Start at the line in the entries below that contains "[Linkedin] (22, 1545)", stop at the line that contains "Formas de Pagamentos (102, 1148)", and output exactly the lines in that span, both ends included.
+++
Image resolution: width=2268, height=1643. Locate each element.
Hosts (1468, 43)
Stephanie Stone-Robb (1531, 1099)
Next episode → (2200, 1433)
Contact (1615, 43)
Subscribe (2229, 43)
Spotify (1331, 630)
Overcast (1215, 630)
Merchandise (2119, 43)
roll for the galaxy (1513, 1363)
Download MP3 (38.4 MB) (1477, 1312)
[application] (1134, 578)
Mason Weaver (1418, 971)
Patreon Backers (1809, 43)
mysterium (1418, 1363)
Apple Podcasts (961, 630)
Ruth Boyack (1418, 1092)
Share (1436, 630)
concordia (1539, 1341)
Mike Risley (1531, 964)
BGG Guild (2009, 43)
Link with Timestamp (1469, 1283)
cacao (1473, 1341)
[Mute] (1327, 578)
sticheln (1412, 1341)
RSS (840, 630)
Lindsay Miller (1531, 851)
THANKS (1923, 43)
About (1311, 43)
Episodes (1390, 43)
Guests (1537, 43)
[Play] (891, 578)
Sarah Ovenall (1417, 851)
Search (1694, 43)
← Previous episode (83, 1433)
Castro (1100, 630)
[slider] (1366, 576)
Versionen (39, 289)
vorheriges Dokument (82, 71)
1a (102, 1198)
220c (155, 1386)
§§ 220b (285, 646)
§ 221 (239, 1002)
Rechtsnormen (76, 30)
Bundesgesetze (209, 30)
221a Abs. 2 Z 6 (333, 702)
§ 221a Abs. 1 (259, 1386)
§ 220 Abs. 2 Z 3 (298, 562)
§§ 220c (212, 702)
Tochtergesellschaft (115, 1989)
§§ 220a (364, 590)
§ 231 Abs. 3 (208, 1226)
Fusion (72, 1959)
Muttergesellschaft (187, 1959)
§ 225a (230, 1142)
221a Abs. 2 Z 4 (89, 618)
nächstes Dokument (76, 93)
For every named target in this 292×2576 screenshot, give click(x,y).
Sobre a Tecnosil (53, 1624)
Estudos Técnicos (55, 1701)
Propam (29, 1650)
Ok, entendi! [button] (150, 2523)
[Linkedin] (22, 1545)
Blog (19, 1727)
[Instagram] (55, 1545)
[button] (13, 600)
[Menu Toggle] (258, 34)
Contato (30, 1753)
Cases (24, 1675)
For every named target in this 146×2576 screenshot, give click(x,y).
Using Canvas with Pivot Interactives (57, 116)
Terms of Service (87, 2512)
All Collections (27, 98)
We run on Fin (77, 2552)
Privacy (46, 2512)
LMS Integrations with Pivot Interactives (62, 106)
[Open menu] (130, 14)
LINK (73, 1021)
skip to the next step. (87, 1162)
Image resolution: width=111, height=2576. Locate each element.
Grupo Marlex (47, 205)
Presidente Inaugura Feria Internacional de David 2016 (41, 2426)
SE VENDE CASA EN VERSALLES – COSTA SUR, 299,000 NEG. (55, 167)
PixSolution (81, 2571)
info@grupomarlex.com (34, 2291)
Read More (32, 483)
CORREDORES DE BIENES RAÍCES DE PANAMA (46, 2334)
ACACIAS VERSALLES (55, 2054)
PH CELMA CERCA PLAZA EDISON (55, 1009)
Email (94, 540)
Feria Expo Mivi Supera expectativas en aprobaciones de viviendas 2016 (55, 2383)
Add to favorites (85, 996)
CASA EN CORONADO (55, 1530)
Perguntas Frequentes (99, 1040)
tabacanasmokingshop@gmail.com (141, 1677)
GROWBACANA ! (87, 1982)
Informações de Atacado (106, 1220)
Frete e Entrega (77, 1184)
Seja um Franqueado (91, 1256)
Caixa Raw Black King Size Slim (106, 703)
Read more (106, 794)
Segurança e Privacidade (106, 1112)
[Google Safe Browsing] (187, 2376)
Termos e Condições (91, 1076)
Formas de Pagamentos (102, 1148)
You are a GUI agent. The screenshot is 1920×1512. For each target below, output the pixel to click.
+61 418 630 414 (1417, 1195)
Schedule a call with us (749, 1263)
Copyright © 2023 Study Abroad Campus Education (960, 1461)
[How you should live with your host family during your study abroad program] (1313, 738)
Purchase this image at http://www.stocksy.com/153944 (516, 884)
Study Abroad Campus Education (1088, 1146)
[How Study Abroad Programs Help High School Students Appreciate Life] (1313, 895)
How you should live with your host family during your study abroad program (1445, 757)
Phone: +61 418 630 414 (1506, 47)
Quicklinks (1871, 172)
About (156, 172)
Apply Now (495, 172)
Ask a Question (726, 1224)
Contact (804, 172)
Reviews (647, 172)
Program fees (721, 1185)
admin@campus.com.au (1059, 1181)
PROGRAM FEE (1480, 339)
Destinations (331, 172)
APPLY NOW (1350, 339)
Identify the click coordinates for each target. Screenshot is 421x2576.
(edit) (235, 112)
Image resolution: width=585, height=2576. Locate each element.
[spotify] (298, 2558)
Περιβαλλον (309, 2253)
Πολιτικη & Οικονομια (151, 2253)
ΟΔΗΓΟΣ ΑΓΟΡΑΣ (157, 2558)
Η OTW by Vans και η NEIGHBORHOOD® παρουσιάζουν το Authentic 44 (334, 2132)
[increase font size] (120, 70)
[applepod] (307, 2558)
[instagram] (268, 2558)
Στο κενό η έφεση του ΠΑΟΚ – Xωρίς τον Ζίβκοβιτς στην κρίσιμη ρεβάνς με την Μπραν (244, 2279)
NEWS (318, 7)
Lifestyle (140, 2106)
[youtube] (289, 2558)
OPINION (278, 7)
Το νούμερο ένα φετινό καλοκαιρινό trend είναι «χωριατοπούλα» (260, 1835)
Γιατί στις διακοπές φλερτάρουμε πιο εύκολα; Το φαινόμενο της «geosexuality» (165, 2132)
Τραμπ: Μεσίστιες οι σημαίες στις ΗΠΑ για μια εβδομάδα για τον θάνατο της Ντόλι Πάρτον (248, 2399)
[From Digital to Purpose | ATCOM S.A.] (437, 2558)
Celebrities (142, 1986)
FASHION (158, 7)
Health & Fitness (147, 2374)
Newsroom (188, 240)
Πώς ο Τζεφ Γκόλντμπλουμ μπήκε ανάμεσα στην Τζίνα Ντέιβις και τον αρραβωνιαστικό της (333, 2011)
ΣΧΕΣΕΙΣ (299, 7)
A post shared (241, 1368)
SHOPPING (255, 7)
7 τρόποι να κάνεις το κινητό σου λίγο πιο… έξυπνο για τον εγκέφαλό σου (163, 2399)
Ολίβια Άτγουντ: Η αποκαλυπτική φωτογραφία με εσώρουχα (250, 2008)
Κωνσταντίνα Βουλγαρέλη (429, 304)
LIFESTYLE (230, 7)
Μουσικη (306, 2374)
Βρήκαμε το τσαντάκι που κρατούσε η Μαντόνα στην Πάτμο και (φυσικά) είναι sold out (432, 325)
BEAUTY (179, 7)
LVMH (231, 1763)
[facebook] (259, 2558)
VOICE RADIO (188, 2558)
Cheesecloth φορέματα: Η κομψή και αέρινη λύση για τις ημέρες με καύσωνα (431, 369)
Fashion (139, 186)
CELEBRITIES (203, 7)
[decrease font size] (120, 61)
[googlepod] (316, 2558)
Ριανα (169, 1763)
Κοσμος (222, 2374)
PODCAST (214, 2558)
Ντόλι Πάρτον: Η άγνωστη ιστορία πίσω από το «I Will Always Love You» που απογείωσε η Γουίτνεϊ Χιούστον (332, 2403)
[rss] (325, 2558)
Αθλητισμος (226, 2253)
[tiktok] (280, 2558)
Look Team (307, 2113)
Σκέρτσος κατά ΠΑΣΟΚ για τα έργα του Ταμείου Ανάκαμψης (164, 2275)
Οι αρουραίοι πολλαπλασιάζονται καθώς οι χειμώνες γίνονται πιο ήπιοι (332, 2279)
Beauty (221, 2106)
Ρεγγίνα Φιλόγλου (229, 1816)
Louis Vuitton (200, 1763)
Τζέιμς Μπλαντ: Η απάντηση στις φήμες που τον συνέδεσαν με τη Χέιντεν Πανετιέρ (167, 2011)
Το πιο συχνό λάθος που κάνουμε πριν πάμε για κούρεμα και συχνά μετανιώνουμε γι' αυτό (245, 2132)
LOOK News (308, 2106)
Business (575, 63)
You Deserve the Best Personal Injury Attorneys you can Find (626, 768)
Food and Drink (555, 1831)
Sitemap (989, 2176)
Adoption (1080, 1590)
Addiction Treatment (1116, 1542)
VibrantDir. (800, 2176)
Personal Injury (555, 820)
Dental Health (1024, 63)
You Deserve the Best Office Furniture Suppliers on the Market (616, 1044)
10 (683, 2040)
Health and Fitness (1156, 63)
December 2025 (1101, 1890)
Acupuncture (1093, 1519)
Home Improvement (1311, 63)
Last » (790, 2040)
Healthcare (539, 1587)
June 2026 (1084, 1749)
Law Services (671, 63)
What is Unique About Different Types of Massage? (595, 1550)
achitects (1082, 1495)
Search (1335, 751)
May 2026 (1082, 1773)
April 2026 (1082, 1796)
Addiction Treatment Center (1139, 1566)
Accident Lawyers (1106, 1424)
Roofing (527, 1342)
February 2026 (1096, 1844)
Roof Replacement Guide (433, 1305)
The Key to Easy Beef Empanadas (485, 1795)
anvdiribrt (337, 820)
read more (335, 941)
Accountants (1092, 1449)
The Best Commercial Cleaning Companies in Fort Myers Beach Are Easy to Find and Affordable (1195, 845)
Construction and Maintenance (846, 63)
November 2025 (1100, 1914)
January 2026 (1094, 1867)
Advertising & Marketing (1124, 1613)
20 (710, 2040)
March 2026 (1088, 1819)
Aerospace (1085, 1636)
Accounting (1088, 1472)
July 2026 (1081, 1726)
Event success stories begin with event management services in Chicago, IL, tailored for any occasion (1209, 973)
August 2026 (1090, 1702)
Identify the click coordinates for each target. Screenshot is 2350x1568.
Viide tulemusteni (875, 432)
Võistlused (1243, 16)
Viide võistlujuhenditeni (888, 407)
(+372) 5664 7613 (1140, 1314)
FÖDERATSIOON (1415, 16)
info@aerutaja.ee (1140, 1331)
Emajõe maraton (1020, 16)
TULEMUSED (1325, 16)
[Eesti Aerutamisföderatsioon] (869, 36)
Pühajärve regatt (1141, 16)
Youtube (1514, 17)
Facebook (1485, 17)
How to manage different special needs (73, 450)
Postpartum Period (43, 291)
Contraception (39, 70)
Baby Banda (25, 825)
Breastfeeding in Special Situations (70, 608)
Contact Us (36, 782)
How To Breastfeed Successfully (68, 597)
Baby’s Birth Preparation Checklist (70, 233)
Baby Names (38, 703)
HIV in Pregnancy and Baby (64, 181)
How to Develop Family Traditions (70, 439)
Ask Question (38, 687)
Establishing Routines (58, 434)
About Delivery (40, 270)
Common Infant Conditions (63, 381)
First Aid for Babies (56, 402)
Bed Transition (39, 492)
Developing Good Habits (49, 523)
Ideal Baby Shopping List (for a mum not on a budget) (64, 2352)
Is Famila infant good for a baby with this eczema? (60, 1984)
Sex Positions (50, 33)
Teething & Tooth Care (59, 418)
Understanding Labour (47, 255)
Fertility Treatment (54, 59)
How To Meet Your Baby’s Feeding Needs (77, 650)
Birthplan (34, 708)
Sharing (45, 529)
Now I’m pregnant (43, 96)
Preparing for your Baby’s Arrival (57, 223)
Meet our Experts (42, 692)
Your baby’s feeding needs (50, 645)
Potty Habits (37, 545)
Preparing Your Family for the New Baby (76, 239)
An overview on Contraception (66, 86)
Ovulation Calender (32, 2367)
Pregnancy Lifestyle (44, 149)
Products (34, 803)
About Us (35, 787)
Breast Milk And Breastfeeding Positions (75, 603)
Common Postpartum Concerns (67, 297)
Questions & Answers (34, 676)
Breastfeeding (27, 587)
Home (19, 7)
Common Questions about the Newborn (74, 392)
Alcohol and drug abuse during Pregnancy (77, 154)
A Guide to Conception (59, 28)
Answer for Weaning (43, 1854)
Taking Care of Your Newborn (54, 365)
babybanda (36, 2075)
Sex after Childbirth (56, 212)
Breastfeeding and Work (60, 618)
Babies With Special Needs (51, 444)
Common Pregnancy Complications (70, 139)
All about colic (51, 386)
+++
_Response area_
[Linkedin] (22, 1545)
Blog (19, 1727)
[Instagram] (55, 1545)
[button] (13, 600)
[Menu Toggle] (258, 34)
Contato (30, 1753)
Cases (24, 1675)
For every named target in this 146×2576 screenshot, give click(x,y).
Using Canvas with Pivot Interactives (57, 116)
Terms of Service (87, 2512)
All Collections (27, 98)
We run on Fin (77, 2552)
Privacy (46, 2512)
LMS Integrations with Pivot Interactives (62, 106)
[Open menu] (130, 14)
LINK (73, 1021)
skip to the next step. (87, 1162)
Image resolution: width=111, height=2576. Locate each element.
Grupo Marlex (47, 205)
Presidente Inaugura Feria Internacional de David 2016 (41, 2426)
SE VENDE CASA EN VERSALLES – COSTA SUR, 299,000 NEG. (55, 167)
PixSolution (81, 2571)
info@grupomarlex.com (34, 2291)
Read More (32, 483)
CORREDORES DE BIENES RAÍCES DE PANAMA (46, 2334)
ACACIAS VERSALLES (55, 2054)
PH CELMA CERCA PLAZA EDISON (55, 1009)
Email (94, 540)
Feria Expo Mivi Supera expectativas en aprobaciones de viviendas 2016 (55, 2383)
Add to favorites (85, 996)
CASA EN CORONADO (55, 1530)
Perguntas Frequentes (99, 1040)
tabacanasmokingshop@gmail.com (141, 1677)
GROWBACANA ! (87, 1982)
Informações de Atacado (106, 1220)
Frete e Entrega (77, 1184)
Seja um Franqueado (91, 1256)
Caixa Raw Black King Size Slim (106, 703)
Read more (106, 794)
Segurança e Privacidade (106, 1112)
[Google Safe Browsing] (187, 2376)
Termos e Condições (91, 1076)
Formas de Pagamentos (102, 1148)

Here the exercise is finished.